### The request
Copy the rows below word for word, omitting the pictures.

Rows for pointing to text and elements
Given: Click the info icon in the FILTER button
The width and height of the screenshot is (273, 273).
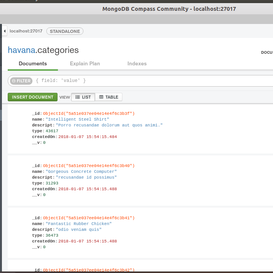Looking at the screenshot, I should [x=14, y=81].
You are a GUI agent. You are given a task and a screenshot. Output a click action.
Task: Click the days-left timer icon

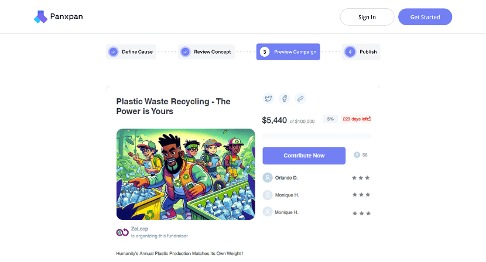pos(369,119)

### Complete response
Given: Click the info icon in the FILTER button
The width and height of the screenshot is (273, 273).
Looking at the screenshot, I should [x=14, y=81].
You are a GUI agent. You are given a task and a screenshot. Output a click action.
Task: Click the days-left timer icon

pos(369,119)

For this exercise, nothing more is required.